Le conflit armé qui fait actuellement rage dans la région orientale du Donbass entre l’armée ukrainienne et les séparatistes soutenus par Moscou a déjà fait plus de 10 000 victimes (à la mi-novembre 2017, selon l’ONU). Dans ce contexte, la Pologne apparaît comme un allié logique face au menaçant voisin russe. Et il est vrai que ce conflit a contribué à un rapprochement entre les deux pays (plus d’un million d’Ukrainiens se sont installés en Pologne depuis 2014). Pourtant, l’Ukraine demeure bien esseulée sur l’échiquier géopolitique européen. Des excuses officielles de la part des dirigeants ukrainiens pour les massacres commis dans les régions de Galicie et de Volhynie au cours de la Seconde Guerre mondiale pourraient représenter un premier pas encourageant en vue de l’amélioration des relations diplomatiques entre l’Ukraine et ses voisins.

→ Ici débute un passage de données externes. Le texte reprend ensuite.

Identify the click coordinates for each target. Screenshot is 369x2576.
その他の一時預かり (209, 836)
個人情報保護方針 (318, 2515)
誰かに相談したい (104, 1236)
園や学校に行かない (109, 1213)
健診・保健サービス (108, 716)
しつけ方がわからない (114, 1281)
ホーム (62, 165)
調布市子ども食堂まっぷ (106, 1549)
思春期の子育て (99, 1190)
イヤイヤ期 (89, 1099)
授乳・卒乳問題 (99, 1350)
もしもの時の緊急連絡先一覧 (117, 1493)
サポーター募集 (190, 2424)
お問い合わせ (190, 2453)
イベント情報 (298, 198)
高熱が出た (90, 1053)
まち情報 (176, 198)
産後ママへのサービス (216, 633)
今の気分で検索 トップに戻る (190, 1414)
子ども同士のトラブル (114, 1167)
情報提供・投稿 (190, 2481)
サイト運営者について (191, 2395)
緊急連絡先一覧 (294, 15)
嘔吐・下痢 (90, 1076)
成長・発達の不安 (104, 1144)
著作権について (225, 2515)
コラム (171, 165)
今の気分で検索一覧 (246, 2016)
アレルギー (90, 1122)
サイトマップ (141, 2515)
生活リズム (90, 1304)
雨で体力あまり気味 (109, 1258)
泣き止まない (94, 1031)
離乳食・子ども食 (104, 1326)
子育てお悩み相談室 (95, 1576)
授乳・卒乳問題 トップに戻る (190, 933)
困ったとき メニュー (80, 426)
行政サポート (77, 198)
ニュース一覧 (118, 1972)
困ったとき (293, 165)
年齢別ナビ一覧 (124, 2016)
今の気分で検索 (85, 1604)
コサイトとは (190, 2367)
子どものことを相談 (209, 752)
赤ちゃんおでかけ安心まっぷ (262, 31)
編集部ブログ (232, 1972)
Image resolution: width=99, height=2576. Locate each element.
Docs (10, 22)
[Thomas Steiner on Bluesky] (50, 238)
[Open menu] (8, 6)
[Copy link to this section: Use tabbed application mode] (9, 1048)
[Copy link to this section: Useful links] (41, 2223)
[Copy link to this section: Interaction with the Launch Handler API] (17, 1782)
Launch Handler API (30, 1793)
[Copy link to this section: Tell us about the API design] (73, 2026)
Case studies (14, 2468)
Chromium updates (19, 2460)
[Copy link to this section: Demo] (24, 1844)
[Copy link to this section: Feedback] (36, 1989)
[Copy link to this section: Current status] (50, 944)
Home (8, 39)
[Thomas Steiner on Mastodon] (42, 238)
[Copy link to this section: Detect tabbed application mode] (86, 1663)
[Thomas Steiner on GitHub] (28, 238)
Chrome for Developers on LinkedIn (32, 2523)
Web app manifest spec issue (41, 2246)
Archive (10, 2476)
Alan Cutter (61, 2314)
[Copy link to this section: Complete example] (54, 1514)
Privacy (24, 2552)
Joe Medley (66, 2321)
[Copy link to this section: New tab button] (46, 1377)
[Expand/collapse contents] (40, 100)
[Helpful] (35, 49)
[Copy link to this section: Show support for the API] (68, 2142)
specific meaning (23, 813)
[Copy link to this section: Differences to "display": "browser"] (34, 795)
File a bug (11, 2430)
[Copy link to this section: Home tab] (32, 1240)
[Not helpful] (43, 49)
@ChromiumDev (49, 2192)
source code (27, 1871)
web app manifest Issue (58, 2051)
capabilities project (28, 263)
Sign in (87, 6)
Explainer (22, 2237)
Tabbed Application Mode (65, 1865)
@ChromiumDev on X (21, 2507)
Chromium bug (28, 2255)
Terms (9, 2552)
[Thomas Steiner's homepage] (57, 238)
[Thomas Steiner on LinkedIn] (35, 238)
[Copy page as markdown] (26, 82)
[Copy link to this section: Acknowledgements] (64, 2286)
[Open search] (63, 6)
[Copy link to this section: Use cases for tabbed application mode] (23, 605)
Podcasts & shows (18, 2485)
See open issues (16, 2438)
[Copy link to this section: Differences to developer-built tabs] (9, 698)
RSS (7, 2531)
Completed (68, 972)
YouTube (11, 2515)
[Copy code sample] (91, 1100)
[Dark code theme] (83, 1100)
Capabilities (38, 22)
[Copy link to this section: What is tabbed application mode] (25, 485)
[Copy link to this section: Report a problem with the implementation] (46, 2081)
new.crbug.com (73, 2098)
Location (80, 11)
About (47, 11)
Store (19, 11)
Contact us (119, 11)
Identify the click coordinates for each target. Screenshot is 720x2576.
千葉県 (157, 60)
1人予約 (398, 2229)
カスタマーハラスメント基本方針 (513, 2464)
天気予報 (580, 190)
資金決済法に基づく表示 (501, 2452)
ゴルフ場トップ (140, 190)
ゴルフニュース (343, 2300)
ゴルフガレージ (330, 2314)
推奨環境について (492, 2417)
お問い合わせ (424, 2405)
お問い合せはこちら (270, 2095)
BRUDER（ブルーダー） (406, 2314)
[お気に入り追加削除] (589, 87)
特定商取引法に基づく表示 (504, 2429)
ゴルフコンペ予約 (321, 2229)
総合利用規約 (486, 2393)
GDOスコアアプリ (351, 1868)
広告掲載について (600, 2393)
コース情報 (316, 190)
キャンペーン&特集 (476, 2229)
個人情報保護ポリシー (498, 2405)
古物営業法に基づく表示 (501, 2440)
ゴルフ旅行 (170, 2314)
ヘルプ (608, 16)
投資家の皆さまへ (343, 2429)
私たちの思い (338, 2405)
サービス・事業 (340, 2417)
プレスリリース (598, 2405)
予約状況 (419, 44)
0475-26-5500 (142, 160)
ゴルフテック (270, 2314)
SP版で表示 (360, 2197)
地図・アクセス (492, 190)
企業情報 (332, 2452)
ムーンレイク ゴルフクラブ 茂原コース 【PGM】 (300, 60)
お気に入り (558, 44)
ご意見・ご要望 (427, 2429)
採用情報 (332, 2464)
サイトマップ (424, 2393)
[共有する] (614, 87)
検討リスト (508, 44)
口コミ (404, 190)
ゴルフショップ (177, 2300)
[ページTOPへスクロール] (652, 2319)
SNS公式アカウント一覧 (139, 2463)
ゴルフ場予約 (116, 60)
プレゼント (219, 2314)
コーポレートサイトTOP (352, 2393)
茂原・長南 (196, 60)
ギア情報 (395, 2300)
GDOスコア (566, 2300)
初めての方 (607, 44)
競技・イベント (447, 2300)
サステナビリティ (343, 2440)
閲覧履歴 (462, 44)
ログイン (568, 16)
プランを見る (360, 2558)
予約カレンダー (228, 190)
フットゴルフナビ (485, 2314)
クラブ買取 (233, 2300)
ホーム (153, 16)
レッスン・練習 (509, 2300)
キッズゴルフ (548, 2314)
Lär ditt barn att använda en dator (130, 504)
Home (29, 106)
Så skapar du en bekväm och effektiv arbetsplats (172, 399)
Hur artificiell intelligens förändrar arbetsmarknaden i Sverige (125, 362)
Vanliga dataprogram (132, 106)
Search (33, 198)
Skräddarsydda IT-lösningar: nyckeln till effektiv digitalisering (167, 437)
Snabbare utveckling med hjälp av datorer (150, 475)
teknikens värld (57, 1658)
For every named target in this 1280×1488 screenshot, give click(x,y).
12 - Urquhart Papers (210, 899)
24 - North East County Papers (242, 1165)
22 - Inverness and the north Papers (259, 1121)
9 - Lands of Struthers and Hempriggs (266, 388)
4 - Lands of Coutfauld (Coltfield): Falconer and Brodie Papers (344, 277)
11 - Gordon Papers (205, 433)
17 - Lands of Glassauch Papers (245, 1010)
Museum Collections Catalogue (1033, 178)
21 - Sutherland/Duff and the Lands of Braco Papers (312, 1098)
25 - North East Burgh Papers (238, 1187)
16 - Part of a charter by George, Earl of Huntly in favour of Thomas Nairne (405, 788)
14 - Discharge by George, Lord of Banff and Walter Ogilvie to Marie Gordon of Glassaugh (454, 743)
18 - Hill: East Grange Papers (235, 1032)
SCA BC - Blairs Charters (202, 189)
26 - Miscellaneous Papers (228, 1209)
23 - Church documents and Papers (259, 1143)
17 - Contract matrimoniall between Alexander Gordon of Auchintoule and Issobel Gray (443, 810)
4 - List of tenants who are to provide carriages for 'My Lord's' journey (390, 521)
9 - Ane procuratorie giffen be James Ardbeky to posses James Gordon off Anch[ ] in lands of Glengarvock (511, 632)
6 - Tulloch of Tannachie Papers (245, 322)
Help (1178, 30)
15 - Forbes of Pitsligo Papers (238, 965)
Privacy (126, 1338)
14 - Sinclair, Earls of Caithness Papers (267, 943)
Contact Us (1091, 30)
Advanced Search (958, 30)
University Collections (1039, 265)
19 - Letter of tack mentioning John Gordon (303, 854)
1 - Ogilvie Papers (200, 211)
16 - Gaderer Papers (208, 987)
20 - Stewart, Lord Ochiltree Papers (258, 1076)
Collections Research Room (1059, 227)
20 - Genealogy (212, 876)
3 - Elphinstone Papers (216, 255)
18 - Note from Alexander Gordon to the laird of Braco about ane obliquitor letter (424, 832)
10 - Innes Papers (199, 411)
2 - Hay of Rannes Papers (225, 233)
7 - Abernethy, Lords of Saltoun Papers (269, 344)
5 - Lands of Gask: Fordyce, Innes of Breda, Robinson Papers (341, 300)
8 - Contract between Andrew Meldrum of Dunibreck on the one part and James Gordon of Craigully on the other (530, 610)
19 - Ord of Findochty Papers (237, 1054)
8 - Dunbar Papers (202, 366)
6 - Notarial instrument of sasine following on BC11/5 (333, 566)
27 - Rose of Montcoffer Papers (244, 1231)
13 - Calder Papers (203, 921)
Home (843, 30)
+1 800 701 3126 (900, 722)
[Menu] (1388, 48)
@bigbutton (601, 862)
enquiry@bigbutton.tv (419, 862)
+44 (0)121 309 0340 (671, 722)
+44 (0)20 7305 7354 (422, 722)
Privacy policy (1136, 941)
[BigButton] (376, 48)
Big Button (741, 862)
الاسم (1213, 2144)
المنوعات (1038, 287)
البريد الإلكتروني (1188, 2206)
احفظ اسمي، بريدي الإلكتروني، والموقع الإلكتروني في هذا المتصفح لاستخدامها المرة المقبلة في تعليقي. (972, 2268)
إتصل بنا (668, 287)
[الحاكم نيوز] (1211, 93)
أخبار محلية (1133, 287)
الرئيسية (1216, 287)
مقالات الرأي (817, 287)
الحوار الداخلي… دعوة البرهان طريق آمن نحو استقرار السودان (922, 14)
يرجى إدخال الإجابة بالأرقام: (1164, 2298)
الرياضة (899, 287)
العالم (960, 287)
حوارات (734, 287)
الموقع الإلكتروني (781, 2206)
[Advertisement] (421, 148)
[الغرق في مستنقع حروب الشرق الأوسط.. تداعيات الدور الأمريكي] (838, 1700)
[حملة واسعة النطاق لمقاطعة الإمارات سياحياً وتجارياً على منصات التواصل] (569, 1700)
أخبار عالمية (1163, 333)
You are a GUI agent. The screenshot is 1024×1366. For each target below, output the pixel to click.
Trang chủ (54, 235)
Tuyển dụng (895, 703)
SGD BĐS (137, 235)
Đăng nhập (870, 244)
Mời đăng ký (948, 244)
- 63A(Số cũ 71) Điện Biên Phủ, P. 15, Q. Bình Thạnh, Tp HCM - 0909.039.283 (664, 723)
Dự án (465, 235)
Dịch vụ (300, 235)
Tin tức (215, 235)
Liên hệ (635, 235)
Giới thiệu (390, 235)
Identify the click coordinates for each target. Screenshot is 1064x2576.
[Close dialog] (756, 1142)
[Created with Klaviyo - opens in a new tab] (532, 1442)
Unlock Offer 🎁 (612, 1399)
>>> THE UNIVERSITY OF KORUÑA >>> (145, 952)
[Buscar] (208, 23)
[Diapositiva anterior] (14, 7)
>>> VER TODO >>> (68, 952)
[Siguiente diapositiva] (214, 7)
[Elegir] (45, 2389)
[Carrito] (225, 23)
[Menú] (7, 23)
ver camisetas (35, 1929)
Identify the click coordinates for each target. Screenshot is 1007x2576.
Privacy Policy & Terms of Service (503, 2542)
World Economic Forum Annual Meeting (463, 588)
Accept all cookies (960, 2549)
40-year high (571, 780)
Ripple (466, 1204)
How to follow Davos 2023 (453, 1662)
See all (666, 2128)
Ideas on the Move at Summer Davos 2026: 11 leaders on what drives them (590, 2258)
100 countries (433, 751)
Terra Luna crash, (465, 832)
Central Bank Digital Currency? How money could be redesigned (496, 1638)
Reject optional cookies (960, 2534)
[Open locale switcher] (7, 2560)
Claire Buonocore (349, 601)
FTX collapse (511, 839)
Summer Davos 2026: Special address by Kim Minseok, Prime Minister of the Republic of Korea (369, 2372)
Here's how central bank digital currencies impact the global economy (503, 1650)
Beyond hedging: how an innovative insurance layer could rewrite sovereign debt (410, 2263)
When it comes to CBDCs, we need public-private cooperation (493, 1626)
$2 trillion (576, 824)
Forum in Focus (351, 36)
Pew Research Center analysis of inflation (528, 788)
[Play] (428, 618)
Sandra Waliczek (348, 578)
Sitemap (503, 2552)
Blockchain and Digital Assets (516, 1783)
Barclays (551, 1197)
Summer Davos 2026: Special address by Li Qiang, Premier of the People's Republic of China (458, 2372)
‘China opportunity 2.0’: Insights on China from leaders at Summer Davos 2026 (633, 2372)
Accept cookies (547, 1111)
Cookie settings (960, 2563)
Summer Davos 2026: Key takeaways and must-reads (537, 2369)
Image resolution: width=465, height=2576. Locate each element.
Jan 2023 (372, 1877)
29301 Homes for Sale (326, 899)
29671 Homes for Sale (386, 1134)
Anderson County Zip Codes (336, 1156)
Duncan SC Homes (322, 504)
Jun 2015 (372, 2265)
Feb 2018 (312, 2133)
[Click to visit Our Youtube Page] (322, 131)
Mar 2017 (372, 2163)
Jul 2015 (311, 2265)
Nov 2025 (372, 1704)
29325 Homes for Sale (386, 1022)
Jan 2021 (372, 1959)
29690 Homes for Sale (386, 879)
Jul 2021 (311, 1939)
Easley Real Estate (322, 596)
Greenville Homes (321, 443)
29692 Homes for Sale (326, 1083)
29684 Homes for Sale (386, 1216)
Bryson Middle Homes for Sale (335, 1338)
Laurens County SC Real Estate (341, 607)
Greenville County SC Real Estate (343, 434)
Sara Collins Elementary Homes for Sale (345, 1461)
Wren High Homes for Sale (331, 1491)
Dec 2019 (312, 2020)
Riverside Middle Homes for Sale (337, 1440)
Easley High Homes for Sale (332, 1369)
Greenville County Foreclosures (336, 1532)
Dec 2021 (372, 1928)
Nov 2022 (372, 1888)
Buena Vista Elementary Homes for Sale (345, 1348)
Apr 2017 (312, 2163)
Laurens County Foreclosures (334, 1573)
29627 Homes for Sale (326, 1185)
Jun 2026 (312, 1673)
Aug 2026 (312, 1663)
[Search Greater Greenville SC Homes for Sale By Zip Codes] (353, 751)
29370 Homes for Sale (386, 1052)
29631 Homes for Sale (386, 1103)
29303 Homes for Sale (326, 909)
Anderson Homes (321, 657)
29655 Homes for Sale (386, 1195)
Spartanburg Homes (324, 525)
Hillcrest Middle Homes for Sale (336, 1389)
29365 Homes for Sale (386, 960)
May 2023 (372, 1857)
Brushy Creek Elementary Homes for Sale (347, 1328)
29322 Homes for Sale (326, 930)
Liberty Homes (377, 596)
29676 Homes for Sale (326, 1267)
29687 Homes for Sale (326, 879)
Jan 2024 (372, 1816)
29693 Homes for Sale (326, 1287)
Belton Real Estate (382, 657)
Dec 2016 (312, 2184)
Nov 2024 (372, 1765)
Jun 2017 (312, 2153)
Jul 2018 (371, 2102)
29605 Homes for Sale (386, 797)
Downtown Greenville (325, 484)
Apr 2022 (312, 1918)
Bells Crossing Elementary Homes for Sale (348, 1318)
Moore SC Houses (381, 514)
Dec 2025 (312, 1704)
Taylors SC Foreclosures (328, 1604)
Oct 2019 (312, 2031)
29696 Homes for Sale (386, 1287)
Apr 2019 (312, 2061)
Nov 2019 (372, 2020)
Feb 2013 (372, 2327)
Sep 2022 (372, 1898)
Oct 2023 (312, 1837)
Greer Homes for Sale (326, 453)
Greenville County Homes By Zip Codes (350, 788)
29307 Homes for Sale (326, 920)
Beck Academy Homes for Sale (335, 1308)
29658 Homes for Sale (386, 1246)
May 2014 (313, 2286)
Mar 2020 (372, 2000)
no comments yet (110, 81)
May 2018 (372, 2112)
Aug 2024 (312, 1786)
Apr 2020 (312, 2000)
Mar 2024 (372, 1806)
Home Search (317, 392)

1. http://volhyniamassacre.eu/zw2/history/175,Ukrainians-in-Interwar-Poland-1918-1939.html

2. MOTYKA, Grzegorz, Od rzezi wołyńskiej do akcji Wisła, pp.123-129.

3. WOLCZANSKI, Jozef, Eksterminacja Narodu Polskiego i Kościoła Rzymskokatolickiego przez ukraińskich nacjonalistów w Małopolsce Wschodniej w latach 1939–1945.